- [What you are asked to do]:
Since only part of the material below is wanted, output exactly the lines from the one with "This screenshot has height=901, width=1280." up to and including the one with "You are a computer-use agent. Image".

- [Dataset records]:
- Opening Delimiter -

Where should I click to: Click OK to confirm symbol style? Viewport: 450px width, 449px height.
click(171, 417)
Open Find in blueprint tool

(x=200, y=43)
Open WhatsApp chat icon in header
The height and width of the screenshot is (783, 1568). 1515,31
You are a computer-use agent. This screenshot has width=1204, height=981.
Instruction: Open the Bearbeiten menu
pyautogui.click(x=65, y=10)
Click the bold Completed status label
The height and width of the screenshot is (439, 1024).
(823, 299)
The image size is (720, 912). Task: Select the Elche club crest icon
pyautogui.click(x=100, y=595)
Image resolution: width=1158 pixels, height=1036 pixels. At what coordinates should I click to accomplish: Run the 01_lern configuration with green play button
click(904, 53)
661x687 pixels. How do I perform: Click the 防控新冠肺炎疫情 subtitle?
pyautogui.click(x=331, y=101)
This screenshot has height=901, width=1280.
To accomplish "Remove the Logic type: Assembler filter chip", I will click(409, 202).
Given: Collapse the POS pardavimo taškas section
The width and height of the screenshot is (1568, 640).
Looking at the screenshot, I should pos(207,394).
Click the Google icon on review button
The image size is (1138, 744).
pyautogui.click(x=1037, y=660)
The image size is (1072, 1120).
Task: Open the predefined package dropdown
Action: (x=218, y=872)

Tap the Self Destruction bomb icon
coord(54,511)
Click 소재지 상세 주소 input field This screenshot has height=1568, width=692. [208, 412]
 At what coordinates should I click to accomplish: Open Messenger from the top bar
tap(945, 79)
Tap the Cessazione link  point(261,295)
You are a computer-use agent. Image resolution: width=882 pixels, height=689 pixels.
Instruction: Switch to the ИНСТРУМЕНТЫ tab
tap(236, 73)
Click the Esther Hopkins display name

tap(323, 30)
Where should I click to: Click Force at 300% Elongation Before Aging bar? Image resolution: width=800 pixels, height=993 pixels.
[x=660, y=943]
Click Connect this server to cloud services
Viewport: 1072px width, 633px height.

- Closing Delimiter -

- [Written answer]:
This screenshot has height=901, width=1280.
To accomplish "Remove the Logic type: Assembler filter chip", I will click(409, 202).
Given: Collapse the POS pardavimo taškas section
The width and height of the screenshot is (1568, 640).
Looking at the screenshot, I should pos(207,394).
Click the Google icon on review button
The image size is (1138, 744).
pyautogui.click(x=1037, y=660)
The image size is (1072, 1120).
Task: Open the predefined package dropdown
Action: (x=218, y=872)

Tap the Self Destruction bomb icon
coord(54,511)
Click 소재지 상세 주소 input field This screenshot has height=1568, width=692. [208, 412]
 At what coordinates should I click to accomplish: Open Messenger from the top bar
tap(945, 79)
Tap the Cessazione link  point(261,295)
You are a computer-use agent. Image resolution: width=882 pixels, height=689 pixels.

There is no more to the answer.